# [YOUR INSTRUCTIONS]
A word-for-word printout of the listing below is needed.

# [SUPPLIED DATA]
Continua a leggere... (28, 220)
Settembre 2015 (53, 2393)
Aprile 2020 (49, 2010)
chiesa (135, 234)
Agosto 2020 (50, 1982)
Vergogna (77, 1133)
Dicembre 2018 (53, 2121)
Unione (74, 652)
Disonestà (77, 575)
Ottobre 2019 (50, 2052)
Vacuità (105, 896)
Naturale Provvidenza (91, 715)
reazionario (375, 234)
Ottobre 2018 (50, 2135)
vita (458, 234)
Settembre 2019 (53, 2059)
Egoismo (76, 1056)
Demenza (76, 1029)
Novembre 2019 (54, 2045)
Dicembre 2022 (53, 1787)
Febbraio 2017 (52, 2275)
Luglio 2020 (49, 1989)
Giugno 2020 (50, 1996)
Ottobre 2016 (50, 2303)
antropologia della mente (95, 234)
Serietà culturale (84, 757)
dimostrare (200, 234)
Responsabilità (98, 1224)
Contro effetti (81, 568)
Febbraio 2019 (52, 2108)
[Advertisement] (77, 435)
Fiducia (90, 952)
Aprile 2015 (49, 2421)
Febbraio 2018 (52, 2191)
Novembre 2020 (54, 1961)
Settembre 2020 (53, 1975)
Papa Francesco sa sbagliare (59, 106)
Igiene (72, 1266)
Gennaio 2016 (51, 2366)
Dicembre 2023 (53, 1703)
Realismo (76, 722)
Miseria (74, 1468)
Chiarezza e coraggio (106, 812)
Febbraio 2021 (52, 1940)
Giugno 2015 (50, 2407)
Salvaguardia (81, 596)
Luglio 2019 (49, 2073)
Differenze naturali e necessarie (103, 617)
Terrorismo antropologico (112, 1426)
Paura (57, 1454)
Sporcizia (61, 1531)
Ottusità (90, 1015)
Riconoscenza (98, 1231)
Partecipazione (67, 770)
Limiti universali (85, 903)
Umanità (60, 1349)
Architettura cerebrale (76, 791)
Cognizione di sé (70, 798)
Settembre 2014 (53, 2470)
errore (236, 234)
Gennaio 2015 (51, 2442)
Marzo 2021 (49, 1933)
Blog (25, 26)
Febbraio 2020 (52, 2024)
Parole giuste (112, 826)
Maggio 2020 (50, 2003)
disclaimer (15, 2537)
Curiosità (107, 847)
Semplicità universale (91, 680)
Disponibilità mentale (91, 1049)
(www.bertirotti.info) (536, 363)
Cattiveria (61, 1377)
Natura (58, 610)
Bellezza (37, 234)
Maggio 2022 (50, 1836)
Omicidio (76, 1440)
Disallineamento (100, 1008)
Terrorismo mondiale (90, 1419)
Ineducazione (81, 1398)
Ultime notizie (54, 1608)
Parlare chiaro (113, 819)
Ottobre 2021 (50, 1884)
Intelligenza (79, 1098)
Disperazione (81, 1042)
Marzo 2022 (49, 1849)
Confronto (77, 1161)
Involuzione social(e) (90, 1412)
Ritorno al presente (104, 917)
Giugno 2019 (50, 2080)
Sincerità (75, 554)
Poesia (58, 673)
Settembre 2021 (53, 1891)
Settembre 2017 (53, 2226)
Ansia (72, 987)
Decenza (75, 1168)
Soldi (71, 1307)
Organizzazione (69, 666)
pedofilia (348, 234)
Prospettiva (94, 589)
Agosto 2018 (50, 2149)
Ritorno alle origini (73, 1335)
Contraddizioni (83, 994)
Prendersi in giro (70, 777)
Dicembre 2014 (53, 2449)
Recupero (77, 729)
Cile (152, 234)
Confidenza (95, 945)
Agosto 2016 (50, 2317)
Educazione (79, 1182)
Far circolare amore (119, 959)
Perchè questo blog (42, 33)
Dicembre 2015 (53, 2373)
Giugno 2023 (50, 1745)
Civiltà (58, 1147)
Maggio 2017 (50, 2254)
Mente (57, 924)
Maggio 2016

# [REPLY TO THE EXERCISE]
Continua a leggere... (28, 220)
Settembre 2015 (53, 2393)
Aprile 2020 (49, 2010)
chiesa (135, 234)
Agosto 2020 (50, 1982)
Vergogna (77, 1133)
Dicembre 2018 (53, 2121)
Unione (74, 652)
Disonestà (77, 575)
Ottobre 2019 (50, 2052)
Vacuità (105, 896)
Naturale Provvidenza (91, 715)
reazionario (375, 234)
Ottobre 2018 (50, 2135)
vita (458, 234)
Settembre 2019 (53, 2059)
Egoismo (76, 1056)
Demenza (76, 1029)
Novembre 2019 (54, 2045)
Dicembre 2022 (53, 1787)
Febbraio 2017 (52, 2275)
Luglio 2020 (49, 1989)
Giugno 2020 (50, 1996)
Ottobre 2016 (50, 2303)
antropologia della mente (95, 234)
Serietà culturale (84, 757)
dimostrare (200, 234)
Responsabilità (98, 1224)
Contro effetti (81, 568)
Febbraio 2019 (52, 2108)
[Advertisement] (77, 435)
Fiducia (90, 952)
Aprile 2015 (49, 2421)
Febbraio 2018 (52, 2191)
Novembre 2020 (54, 1961)
Settembre 2020 (53, 1975)
Papa Francesco sa sbagliare (59, 106)
Igiene (72, 1266)
Gennaio 2016 (51, 2366)
Dicembre 2023 (53, 1703)
Realismo (76, 722)
Miseria (74, 1468)
Chiarezza e coraggio (106, 812)
Febbraio 2021 (52, 1940)
Giugno 2015 (50, 2407)
Salvaguardia (81, 596)
Luglio 2019 (49, 2073)
Differenze naturali e necessarie (103, 617)
Terrorismo antropologico (112, 1426)
Paura (57, 1454)
Sporcizia (61, 1531)
Ottusità (90, 1015)
Riconoscenza (98, 1231)
Partecipazione (67, 770)
Limiti universali (85, 903)
Umanità (60, 1349)
Architettura cerebrale (76, 791)
Cognizione di sé (70, 798)
Settembre 2014 (53, 2470)
errore (236, 234)
Gennaio 2015 (51, 2442)
Marzo 2021 (49, 1933)
Blog (25, 26)
Febbraio 2020 (52, 2024)
Parole giuste (112, 826)
Maggio 2020 (50, 2003)
disclaimer (15, 2537)
Curiosità (107, 847)
Semplicità universale (91, 680)
Disponibilità mentale (91, 1049)
(www.bertirotti.info) (536, 363)
Cattiveria (61, 1377)
Natura (58, 610)
Bellezza (37, 234)
Maggio 2022 (50, 1836)
Omicidio (76, 1440)
Disallineamento (100, 1008)
Terrorismo mondiale (90, 1419)
Ineducazione (81, 1398)
Ultime notizie (54, 1608)
Parlare chiaro (113, 819)
Ottobre 2021 (50, 1884)
Intelligenza (79, 1098)
Disperazione (81, 1042)
Marzo 2022 (49, 1849)
Confronto (77, 1161)
Involuzione social(e) (90, 1412)
Ritorno al presente (104, 917)
Giugno 2019 (50, 2080)
Sincerità (75, 554)
Poesia (58, 673)
Settembre 2021 (53, 1891)
Settembre 2017 (53, 2226)
Ansia (72, 987)
Decenza (75, 1168)
Soldi (71, 1307)
Organizzazione (69, 666)
pedofilia (348, 234)
Prospettiva (94, 589)
Agosto 2018 (50, 2149)
Ritorno alle origini (73, 1335)
Contraddizioni (83, 994)
Prendersi in giro (70, 777)
Dicembre 2014 (53, 2449)
Recupero (77, 729)
Cile (152, 234)
Confidenza (95, 945)
Agosto 2016 (50, 2317)
Educazione (79, 1182)
Far circolare amore (119, 959)
Perchè questo blog (42, 33)
Dicembre 2015 (53, 2373)
Giugno 2023 (50, 1745)
Civiltà (58, 1147)
Maggio 2017 (50, 2254)
Mente (57, 924)
Maggio 2016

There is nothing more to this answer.